Nous avons ici Mme Dix-neuf ans, dont vous êtes le médecin. Elle a perdu de son embonpoint, mais elle a conservé sa beauté. Son mari nous a dit des choses bien extraordinaires ; tous deux sont très-aimables ; ils méritent de prospérer, et ils prospéreront. Pour moi, je me meurs tout doucement.

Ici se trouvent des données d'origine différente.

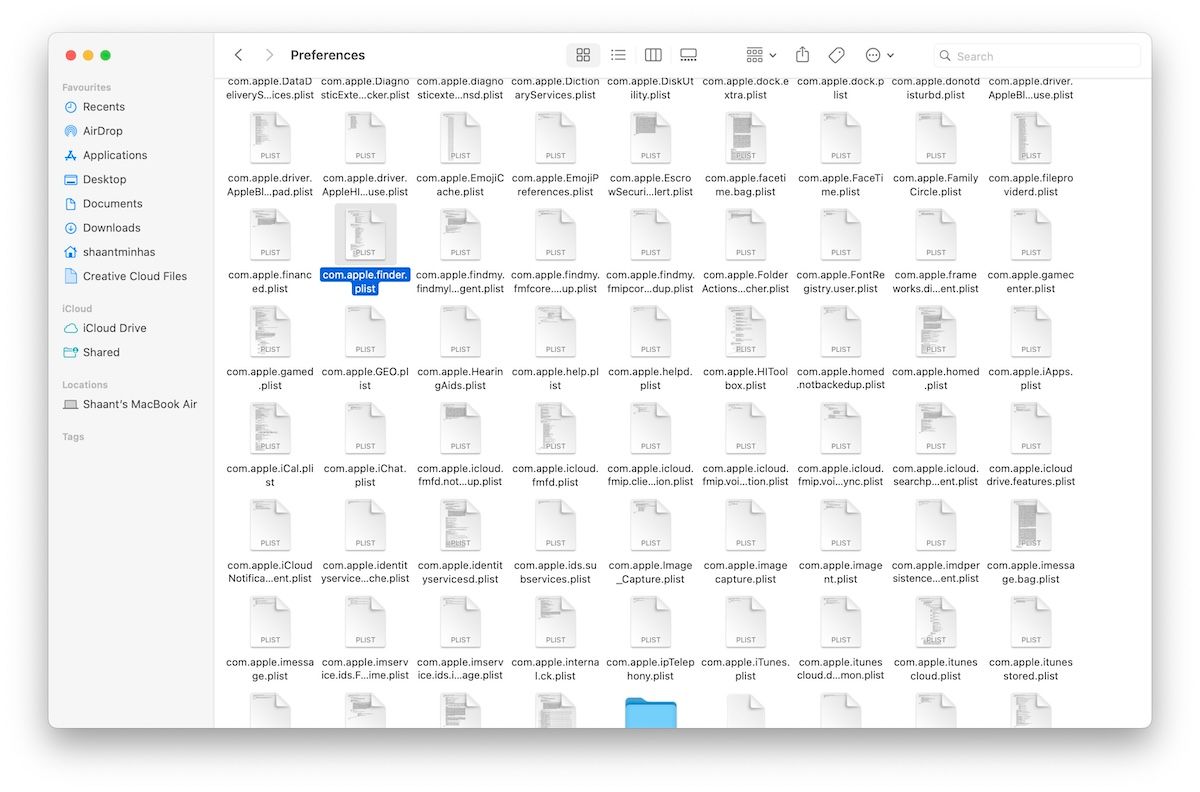
Task: Switch to column view
Action: (x=653, y=55)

Bonsoir, mon très-cher et très-grand philosophe.

J’ajoute que La Harpe m’ayant pressé très-vivement d’écrire à monsieur le chancelier, j’ai pris cette liberté, quoique je la croie assez inutile ; mais enfin je lui ai dit ce que je pensais sur les discours académiques, sur la Sorbonne, et sur l’Encyclopédie.

8379. — À CATHERINE II,
impératrice de russie.
À Ferney, 2 octobre.

Seigneur Moustapha, je demande pardon à Votre Hautesse du dernier compliment que je vous ai fait sur votre flotte[1], prétendue brûlée par ces braves Orlof ; ce qui est vraisemblable n’est pas toujours vrai. On m’avait mal informé, mais vous avez encore de plus fausses idées que je n’ai de fausses nouvelles.

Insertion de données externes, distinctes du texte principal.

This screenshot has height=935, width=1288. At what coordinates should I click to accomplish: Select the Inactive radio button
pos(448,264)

Vous vous êtes plus lourdement trompé que moi, quand vous avez commencé cette guerre contre ma belle impératrice. Vous êtes bien payé d’avoir été un ignorant qui, du fond de votre sérail, ne saviez point à qui vous aviez affaire ! Plus vous étiez ignorant, et plus vous étiez orgueilleux. C’est une grande leçon pour tous les rois. Il y a près de trois ans que je vous prédis malheur. Mes prédictions se sont accomplies ; et quant à votre flotte brûlée, ce qui est différé n’est pas perdu. Comptez sur MM. les comtes Orlof.

D’ailleurs il est bien plus agréable de vous prendre la Crimée que de vous brûler quelques vaisseaux. Ne soyez plus si glorieux, mon bon Moustapha. Il est vrai que mon impératrice vous donne une place dans son temple de mémoire ; mais vous y serez placé comme les rois vaincus l’étaient au Capitole.

On m’écrit que vous entendez enfin raison, et que vous

  1. Voyez lettre 8370.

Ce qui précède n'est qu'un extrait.